## [Source text]
It’s not a matter of Trump losing all sense of reality by holing up in the White House and launching court actions to try to overturn election results.
This is, in fact, the reality which he has carefully built for himself for at least seven months.
It is clear he has been planning to try to cheat his way to a second presidential term since at least March.
All polls showed then that he was so unpopular he would lose in November. Internal Republican voting would have driven this message home.
But that did not matter to him. As his niece, Mary Trump, has said, Donald Trump embraces “cheating as a way of life”.
He has known the reality that without cheating he would lose and so has consistently alleged that electoral votes would be open to large-scale fraud by Democrats and that he would, therefore, be launching court actions to overturn results unfavourable to him.
It was in March that Biden became the Democratic front runner.
On April 9 Vox reported: “Biden has led Trump in every national poll taken in the past month and a half.”

## [Written task]
Continue the article about Trump's efforts to overturn the election results, picking up right after the Vox quotation.

## [Data shown]
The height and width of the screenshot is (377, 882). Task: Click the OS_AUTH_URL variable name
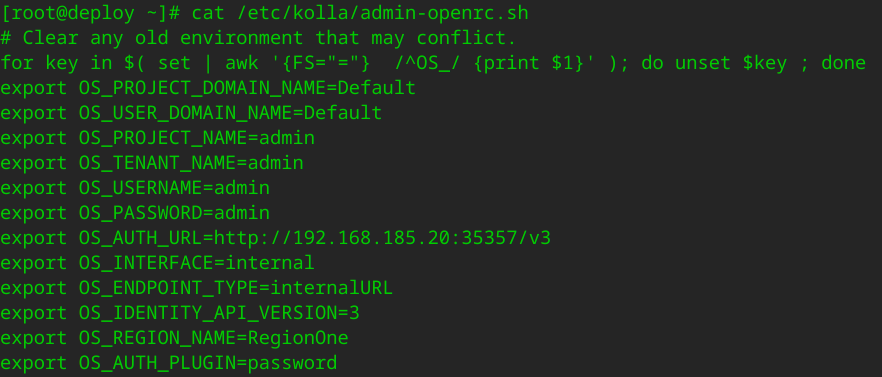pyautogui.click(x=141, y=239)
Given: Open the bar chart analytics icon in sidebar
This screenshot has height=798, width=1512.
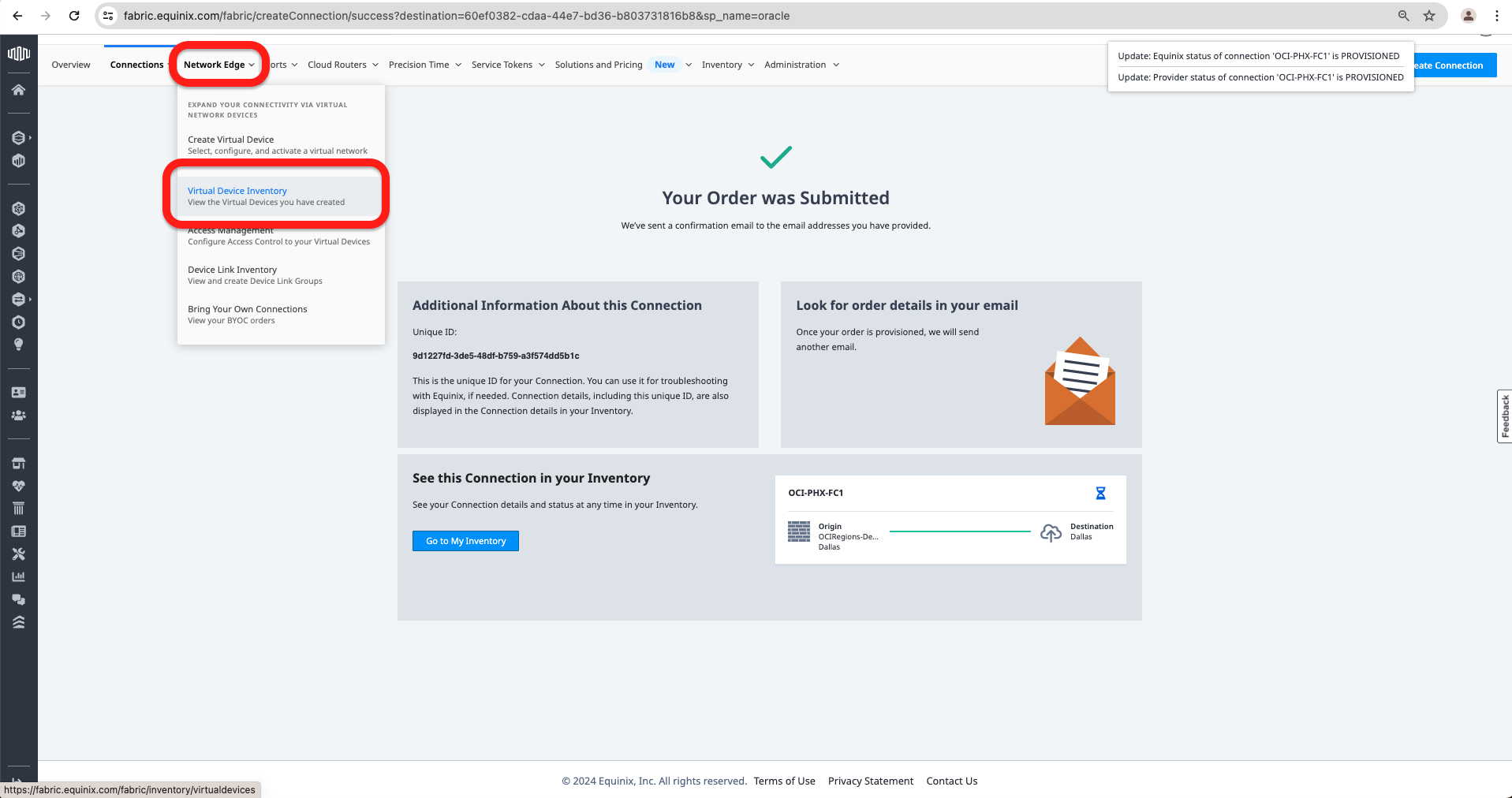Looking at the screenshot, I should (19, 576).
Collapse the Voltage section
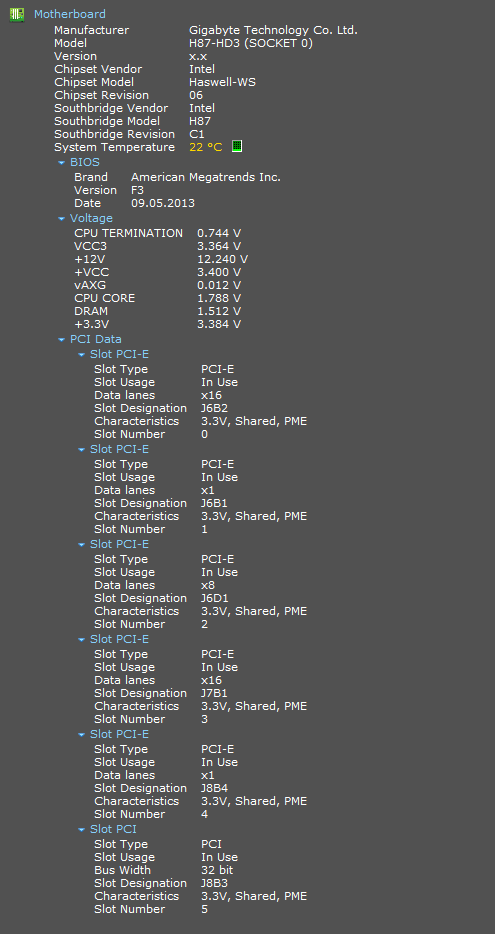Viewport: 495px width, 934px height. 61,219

==

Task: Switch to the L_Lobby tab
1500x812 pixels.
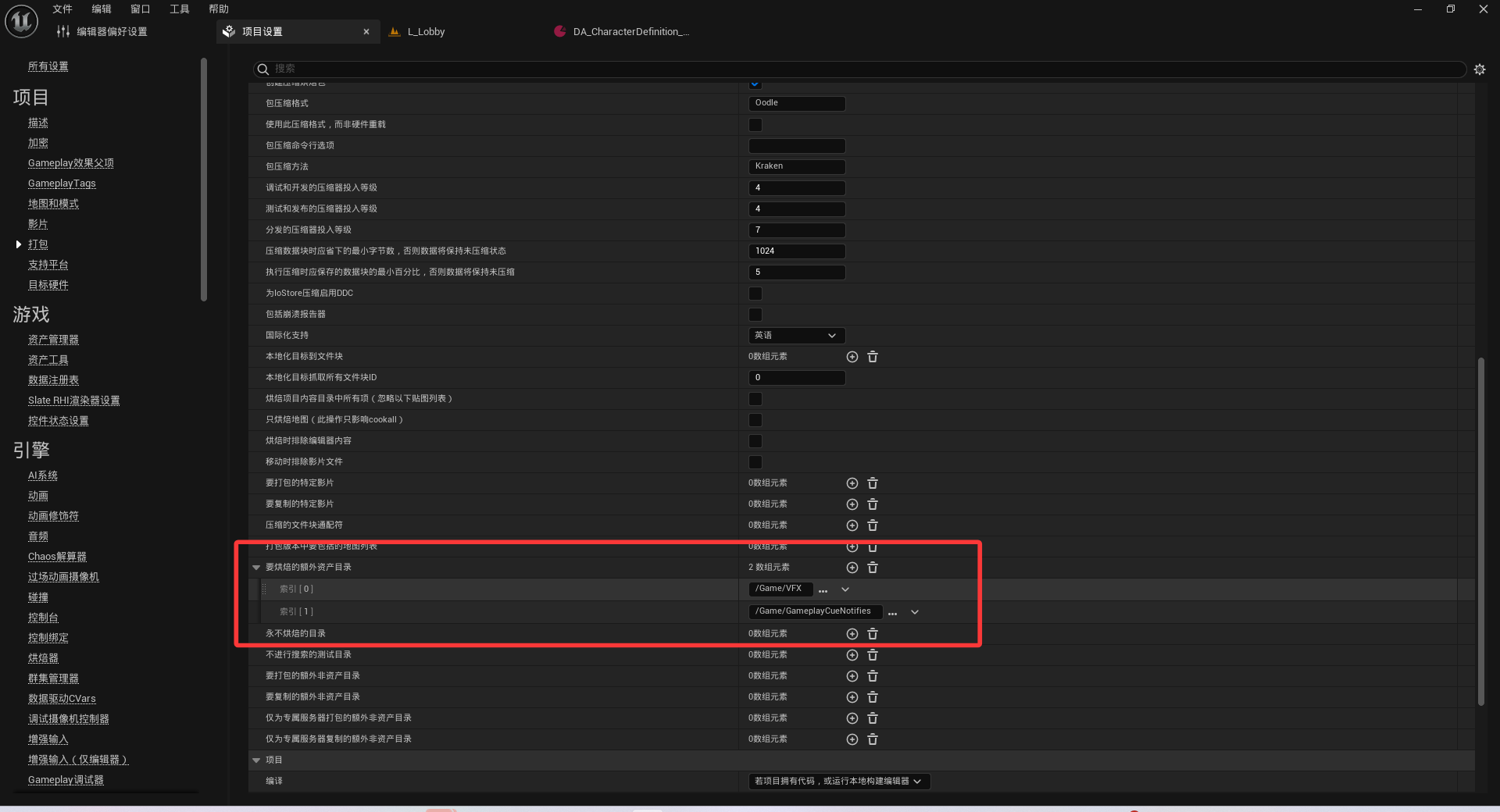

## [Output for this exercise]
In that time Trump had admitted that making it easier to vote in America would hurt the Republican party.
He dismissed a Democratic-led push for reforms such as vote-by-mail, same-day registration and early voting.
“The things they had in there were crazy,” he said. “They had things, levels of voting that if you’d ever agreed to it, you’d never have a Republican elected in this country again,” Trump said during an appearance on Fox and Friends.
Another early April comment: “Mail ballots — they cheat. OK? People cheat. There's a lot of dishonesty going along with mail-in voting.”
In May Trump appointed one of his major sponsors, Louis DeJoy, to run the US Post Office.
DeJoy immediately began cutting back on services and deliveries.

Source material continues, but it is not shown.